> [AIM]:
Add 70 to every coordinate in the answers, then write out everything in the data from the line containing "Where should I" down to the line containing "pyautogui.click(x=1553, y=725)", with the requests included and the pictures left out.

> [EXTRACTED ENTRIES]:

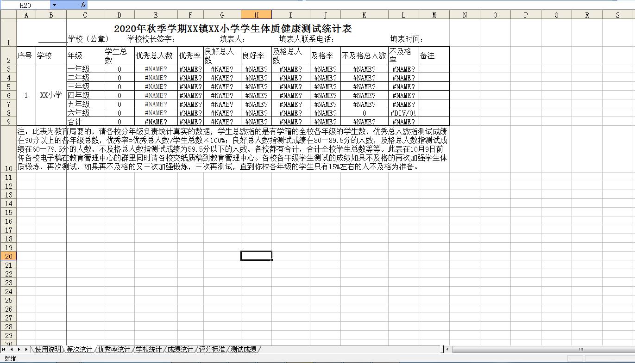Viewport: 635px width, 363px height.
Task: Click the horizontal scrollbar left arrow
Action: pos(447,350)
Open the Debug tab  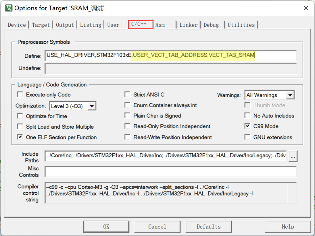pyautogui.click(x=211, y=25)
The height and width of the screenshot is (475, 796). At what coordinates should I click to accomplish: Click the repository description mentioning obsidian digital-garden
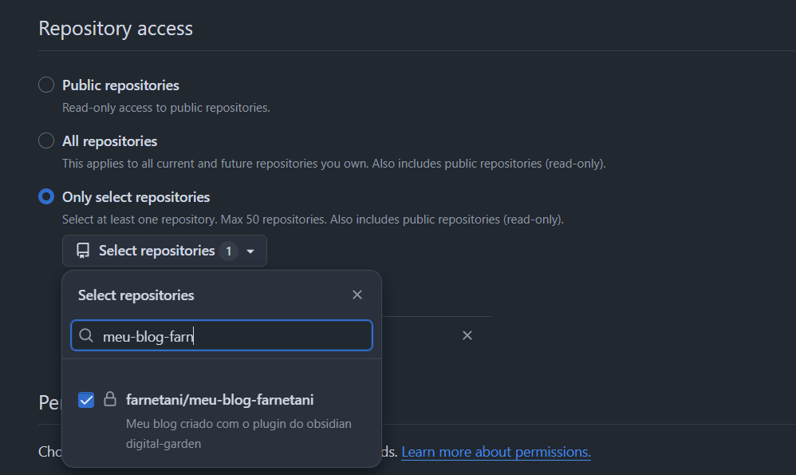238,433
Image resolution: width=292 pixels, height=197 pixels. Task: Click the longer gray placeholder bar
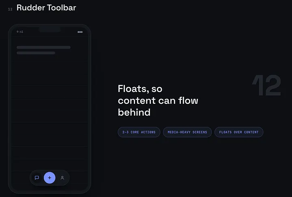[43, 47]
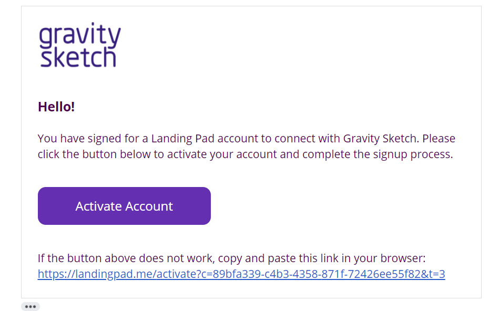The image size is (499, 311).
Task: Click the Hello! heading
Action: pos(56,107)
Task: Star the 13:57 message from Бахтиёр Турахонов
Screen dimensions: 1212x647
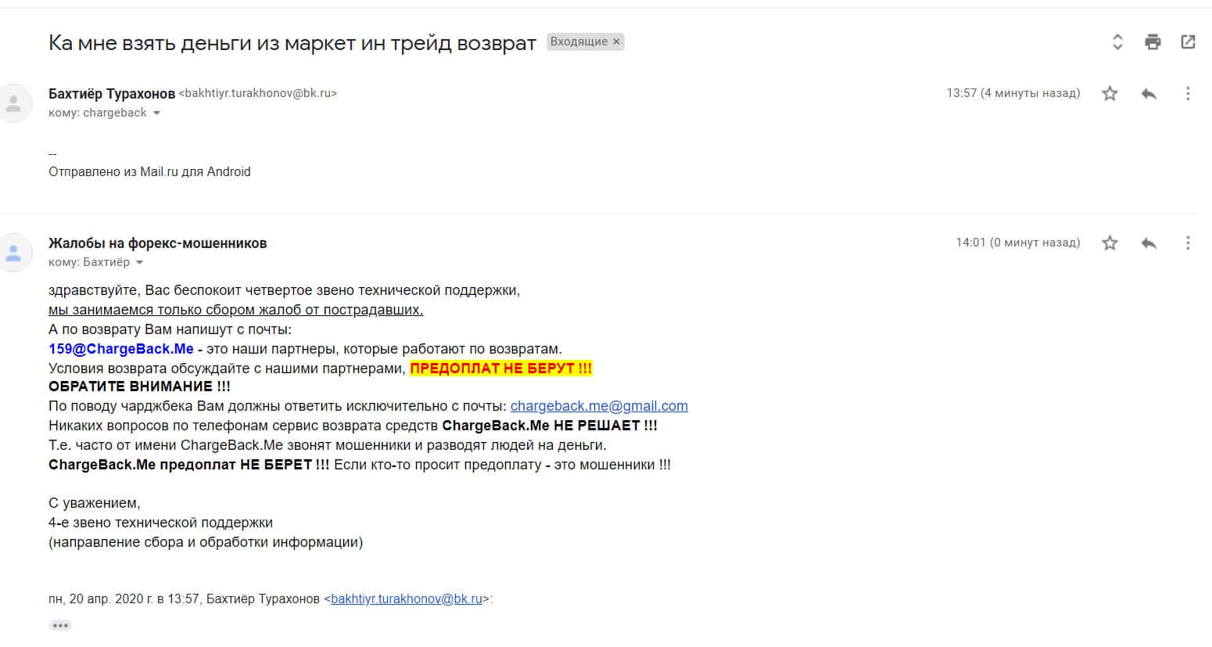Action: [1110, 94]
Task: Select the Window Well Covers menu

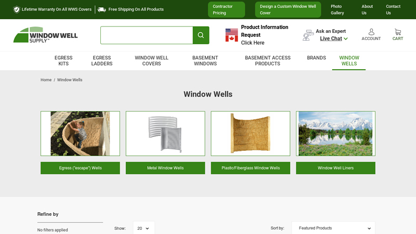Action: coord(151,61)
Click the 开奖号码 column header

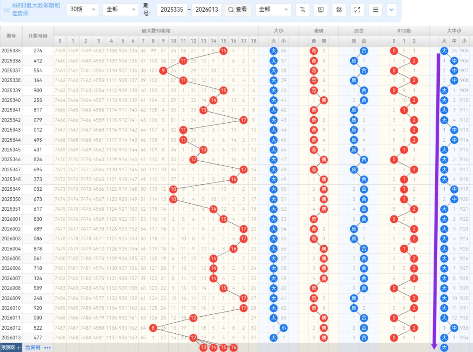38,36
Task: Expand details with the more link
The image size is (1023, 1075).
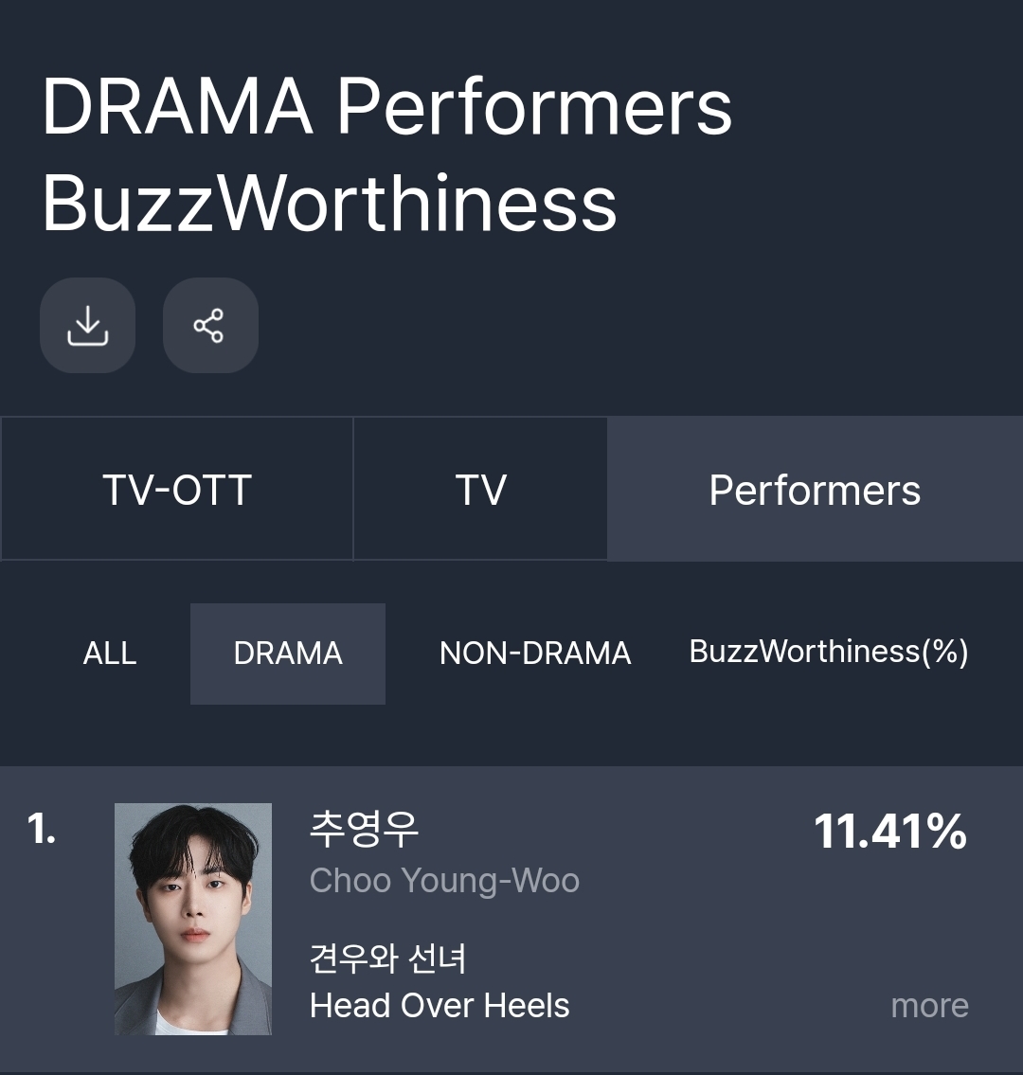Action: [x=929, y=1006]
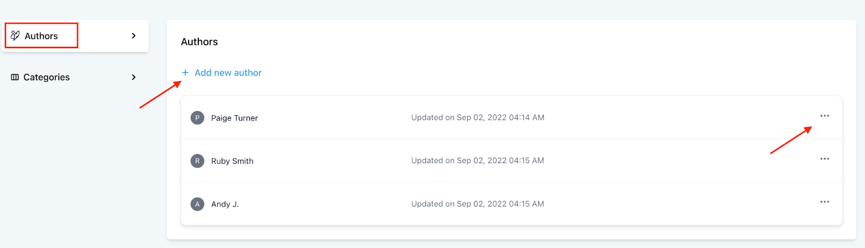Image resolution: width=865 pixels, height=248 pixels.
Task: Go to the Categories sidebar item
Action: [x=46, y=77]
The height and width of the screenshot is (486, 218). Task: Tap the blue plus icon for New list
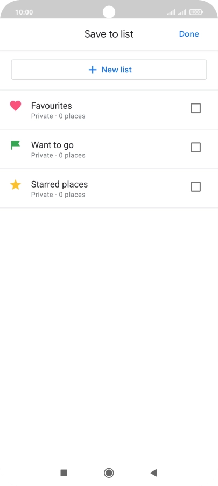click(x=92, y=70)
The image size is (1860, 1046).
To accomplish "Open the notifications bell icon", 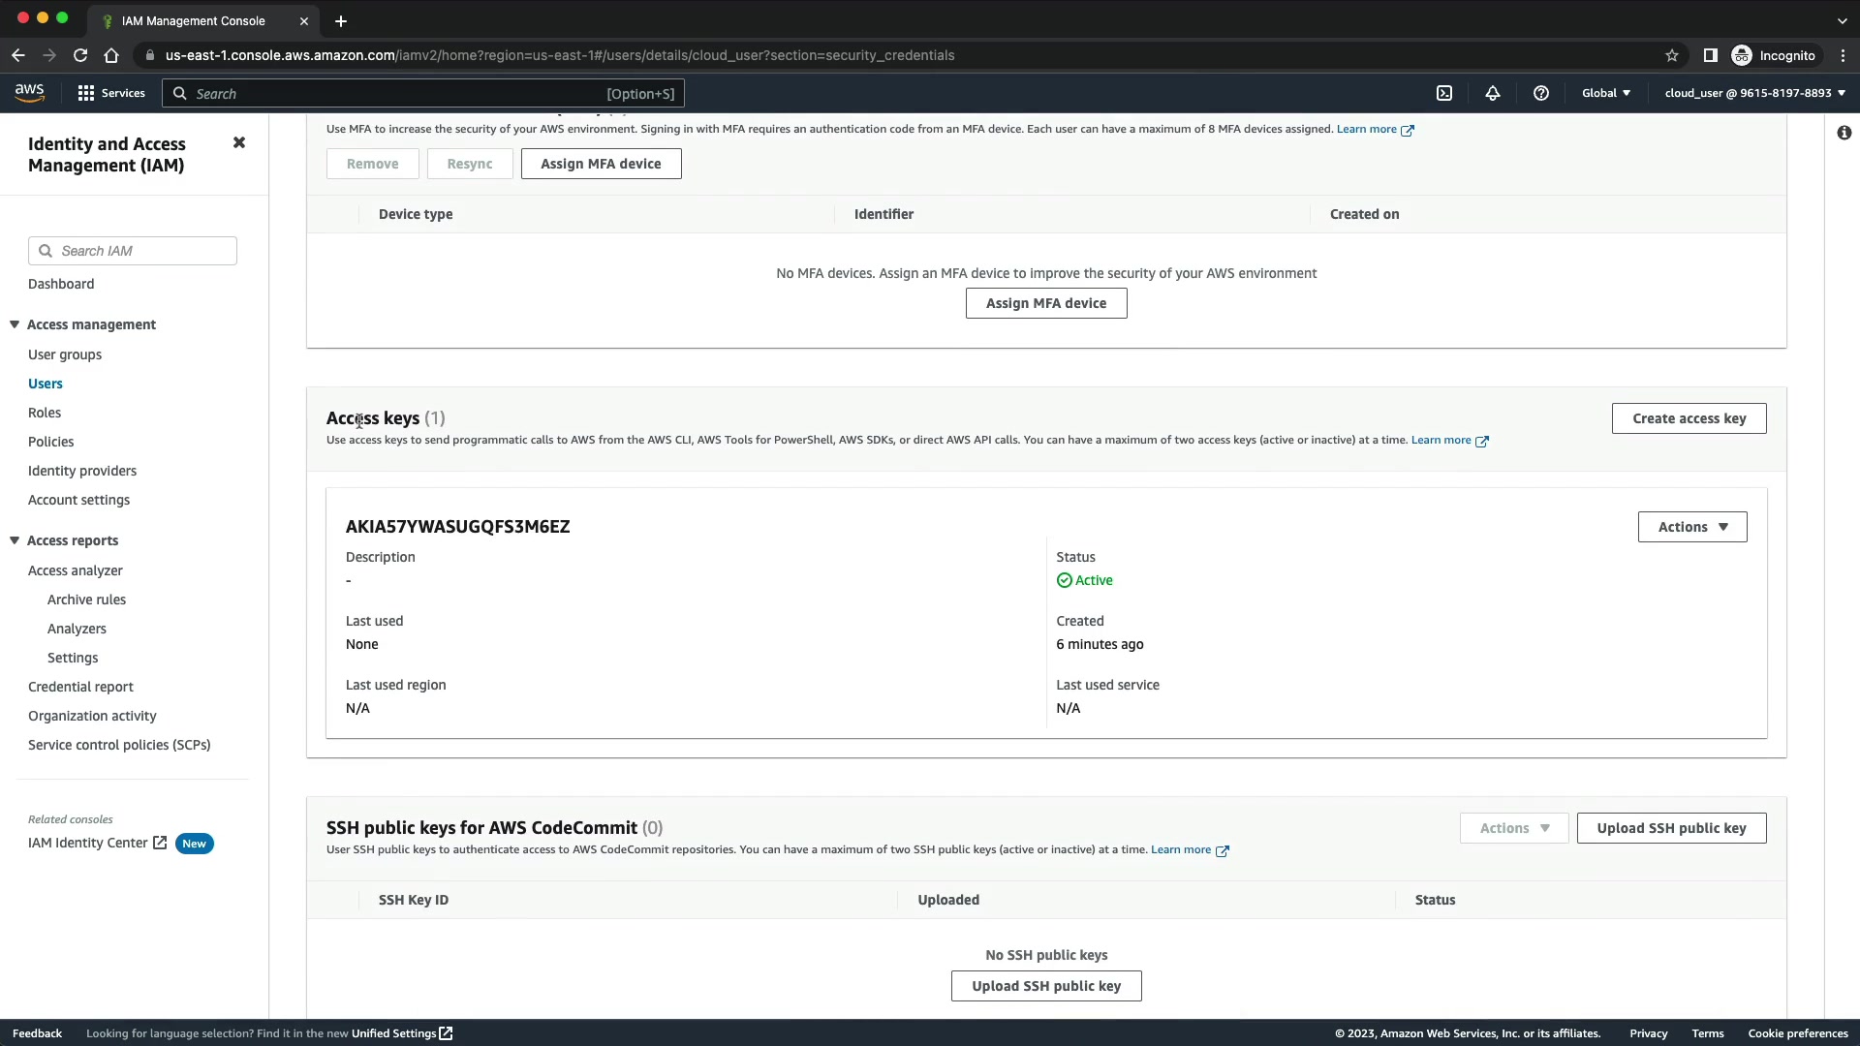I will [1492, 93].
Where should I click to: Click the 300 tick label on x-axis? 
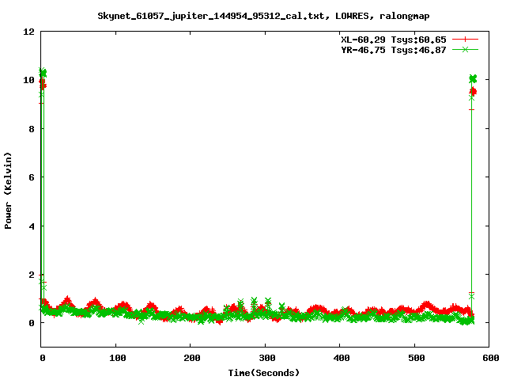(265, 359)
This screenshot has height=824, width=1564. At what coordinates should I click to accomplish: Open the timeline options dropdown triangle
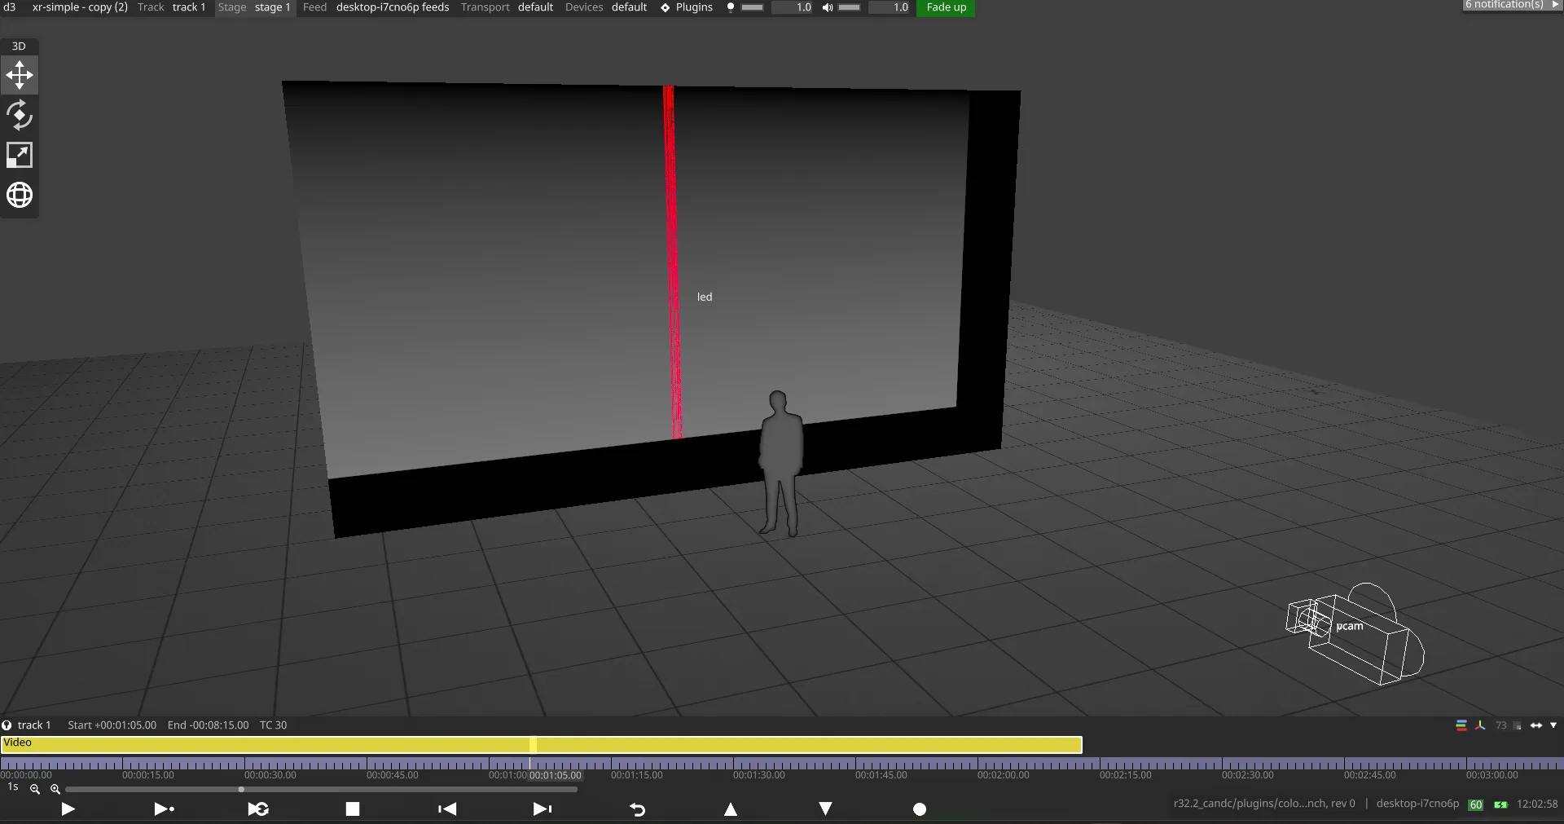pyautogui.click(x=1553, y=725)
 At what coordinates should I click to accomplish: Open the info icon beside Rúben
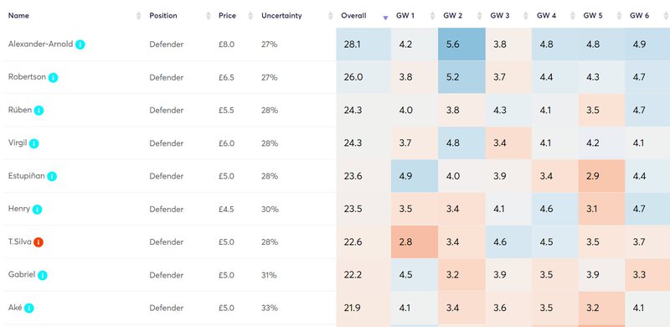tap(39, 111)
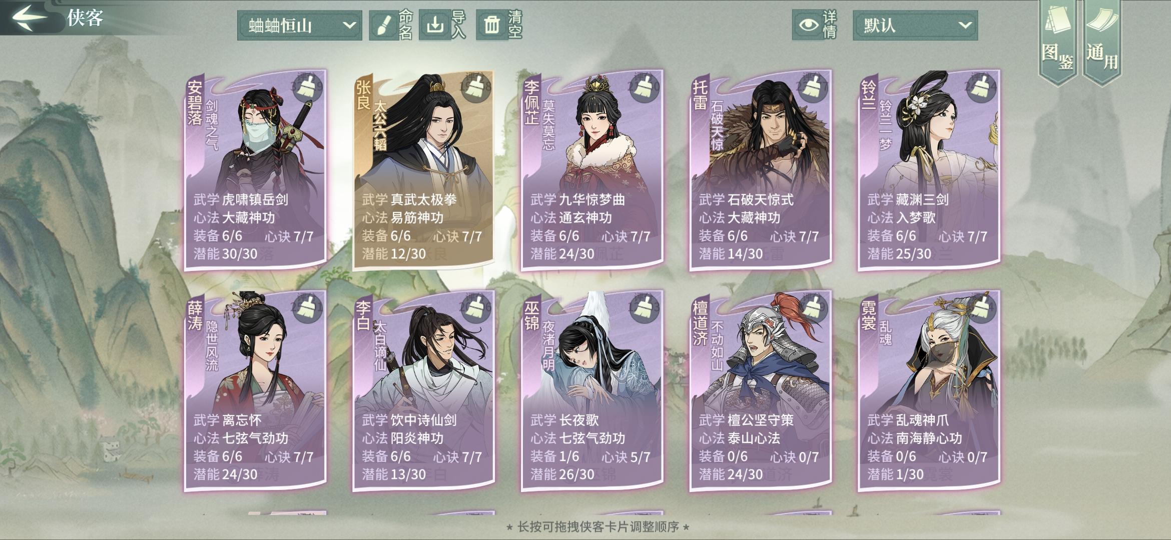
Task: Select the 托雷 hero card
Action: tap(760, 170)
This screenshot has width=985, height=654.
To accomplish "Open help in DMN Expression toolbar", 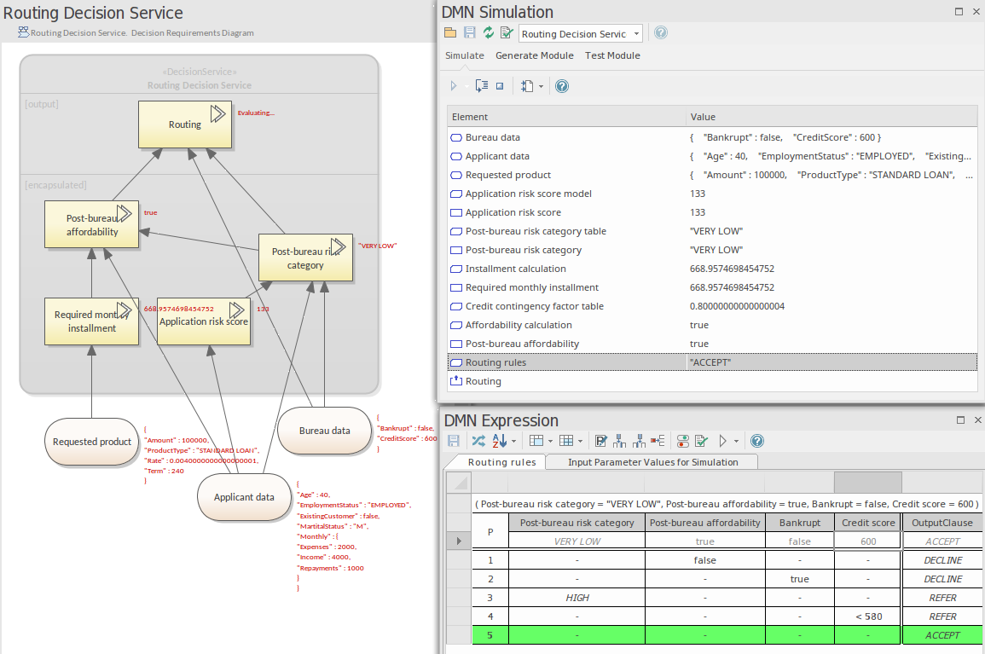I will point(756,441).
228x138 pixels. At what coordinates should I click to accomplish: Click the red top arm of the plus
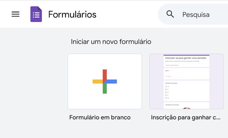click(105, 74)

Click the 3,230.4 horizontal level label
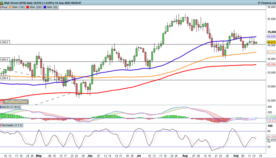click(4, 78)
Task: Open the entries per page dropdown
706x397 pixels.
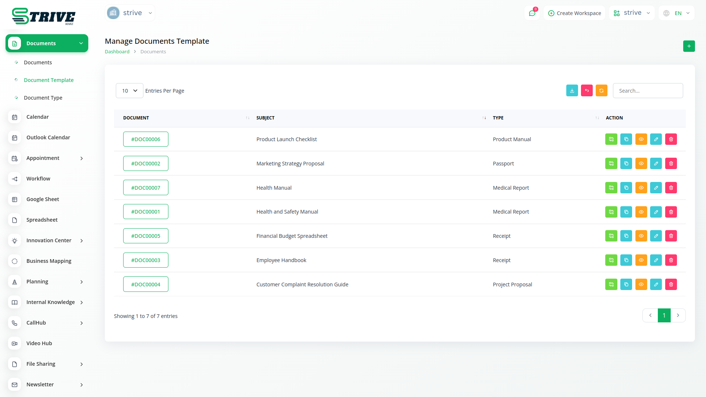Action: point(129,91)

> [RESULT]:
Where should I click to: Click the 300 tick label on x-axis? 
(335, 429)
This screenshot has height=824, width=1564. At what coordinates should I click to accomplish: Open the timeline options dropdown triangle
pyautogui.click(x=1623, y=795)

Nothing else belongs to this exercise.